(Written task 1)
Please reproduce the Lava Lake Land & Livestock text below in full, with no changes.
** Start of Selected excerpt **
Lava Lake Land & Livestock
- Company type: Private
- Industry: Food distribution
- Founded: 1999
- Founder: Brian & Kathleen Bean
- Headquarters: Hailey, Idaho
- Key people: Brian and Kathleen Bean, owners and founders Mike Stevens, President
- Products: All-Natural and Certified Organic Lamb
- Website: www.lavalakelamb.com

= Lava Lake Land & Livestock =

American lamb producer in Idaho

Lava Lake Land & Livestock is a lamb producer located between the Pioneer Mountains and Craters of the Moon National Monument and Preserve in South Central Idaho. The ranch consists of 24000 acre of private land and over 900000 acre of lands administered by the Bureau of Land Management (BLM), United States Forest Service, National Park Service, and the Idaho Department of Lands.
** End of Selected excerpt **
(Written task 2)
Return every line of the records below that contains the word "link".
** Start of Input **
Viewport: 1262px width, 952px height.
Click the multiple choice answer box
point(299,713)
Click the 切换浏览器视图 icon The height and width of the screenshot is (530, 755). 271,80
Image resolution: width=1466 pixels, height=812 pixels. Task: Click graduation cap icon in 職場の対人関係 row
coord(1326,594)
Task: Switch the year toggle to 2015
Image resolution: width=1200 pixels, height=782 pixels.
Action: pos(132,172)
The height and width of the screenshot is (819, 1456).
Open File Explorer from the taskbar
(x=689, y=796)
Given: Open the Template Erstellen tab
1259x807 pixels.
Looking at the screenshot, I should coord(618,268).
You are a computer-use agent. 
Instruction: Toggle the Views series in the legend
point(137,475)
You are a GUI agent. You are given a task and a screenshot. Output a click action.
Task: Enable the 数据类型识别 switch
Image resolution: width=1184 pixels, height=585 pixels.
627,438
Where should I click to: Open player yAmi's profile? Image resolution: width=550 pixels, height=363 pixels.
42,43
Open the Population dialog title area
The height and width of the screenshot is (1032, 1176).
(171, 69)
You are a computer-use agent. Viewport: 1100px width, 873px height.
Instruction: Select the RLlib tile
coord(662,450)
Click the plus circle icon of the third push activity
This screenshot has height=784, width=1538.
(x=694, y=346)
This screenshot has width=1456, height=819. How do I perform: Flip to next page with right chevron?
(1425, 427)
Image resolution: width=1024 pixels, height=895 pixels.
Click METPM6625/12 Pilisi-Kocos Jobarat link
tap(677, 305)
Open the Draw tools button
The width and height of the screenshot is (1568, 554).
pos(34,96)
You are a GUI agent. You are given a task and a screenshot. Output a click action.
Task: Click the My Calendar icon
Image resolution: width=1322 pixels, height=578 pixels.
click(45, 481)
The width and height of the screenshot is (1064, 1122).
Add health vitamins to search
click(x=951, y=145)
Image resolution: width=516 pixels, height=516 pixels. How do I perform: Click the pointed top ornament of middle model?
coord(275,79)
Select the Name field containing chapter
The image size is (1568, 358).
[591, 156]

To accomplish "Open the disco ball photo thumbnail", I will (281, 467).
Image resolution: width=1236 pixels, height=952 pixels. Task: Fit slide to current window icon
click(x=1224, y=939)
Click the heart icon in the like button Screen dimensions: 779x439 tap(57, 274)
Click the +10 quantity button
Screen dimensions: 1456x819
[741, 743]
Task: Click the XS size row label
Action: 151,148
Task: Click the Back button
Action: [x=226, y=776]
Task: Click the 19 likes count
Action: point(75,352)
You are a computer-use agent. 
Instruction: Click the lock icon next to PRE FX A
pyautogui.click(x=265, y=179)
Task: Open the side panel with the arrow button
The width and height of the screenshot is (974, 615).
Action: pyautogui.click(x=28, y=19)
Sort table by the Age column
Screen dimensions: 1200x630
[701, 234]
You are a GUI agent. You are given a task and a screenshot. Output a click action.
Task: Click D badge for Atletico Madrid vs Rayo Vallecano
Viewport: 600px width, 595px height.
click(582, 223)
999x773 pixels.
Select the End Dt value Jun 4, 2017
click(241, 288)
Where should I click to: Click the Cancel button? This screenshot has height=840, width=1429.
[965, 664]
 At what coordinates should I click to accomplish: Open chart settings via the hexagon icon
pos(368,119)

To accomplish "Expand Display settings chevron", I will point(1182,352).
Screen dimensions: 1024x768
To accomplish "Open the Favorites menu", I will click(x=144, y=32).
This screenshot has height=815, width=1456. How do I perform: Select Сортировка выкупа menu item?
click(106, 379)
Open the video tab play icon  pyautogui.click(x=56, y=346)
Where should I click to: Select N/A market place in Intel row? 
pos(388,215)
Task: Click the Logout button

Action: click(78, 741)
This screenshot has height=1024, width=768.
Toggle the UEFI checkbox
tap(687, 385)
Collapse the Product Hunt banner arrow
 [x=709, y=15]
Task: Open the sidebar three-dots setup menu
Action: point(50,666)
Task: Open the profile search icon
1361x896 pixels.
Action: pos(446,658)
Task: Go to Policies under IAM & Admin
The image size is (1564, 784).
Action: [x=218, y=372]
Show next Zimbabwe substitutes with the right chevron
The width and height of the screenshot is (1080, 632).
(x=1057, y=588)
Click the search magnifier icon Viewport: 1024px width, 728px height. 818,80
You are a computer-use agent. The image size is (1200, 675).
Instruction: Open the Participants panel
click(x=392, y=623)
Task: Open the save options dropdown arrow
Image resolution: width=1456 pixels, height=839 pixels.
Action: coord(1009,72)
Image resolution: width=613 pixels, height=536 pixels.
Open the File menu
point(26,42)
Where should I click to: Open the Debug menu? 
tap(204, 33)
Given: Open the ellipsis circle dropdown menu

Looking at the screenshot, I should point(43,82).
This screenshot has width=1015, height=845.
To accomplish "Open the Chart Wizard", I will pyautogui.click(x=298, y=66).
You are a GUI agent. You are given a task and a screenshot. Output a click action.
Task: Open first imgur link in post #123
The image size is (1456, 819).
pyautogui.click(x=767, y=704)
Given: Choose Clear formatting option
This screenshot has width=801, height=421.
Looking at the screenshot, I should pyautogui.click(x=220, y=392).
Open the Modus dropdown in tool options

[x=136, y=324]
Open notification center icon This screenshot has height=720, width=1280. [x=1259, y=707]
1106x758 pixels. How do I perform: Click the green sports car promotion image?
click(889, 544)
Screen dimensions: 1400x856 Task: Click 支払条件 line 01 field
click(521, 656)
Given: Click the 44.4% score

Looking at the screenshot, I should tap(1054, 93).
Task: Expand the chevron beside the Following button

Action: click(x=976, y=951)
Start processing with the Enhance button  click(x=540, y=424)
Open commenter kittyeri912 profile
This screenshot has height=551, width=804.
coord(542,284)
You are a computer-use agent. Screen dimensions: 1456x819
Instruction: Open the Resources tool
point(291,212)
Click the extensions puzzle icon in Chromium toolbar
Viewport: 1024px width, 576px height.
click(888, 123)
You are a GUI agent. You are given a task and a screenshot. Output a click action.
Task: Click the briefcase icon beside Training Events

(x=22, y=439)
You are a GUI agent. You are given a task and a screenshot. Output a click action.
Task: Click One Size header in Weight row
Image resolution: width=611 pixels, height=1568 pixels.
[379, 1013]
** End of Input **
(Result 1)
Lava Lake Land & Livestock
- Company type: Private
- Industry: Food distribution
- Founded: 1999
- Founder: Brian & Kathleen Bean
- Headquarters: Hailey, Idaho
- Key people: Brian and Kathleen Bean, owners and founders Mike Stevens, President
- Products: All-Natural and Certified Organic Lamb
- Website: www.lavalakelamb.com

= Lava Lake Land & Livestock =

American lamb producer in Idaho

Lava Lake Land & Livestock is a lamb producer located between the Pioneer Mountains and Craters of the Moon National Monument and Preserve in South Central Idaho. The ranch consists of 24000 acre of private land and over 900000 acre of lands administered by the Bureau of Land Management (BLM), United States Forest Service, National Park Service, and the Idaho Department of Lands.

(Result 2)
Click METPM6625/12 Pilisi-Kocos Jobarat link
Task: Open first imgur link in post #123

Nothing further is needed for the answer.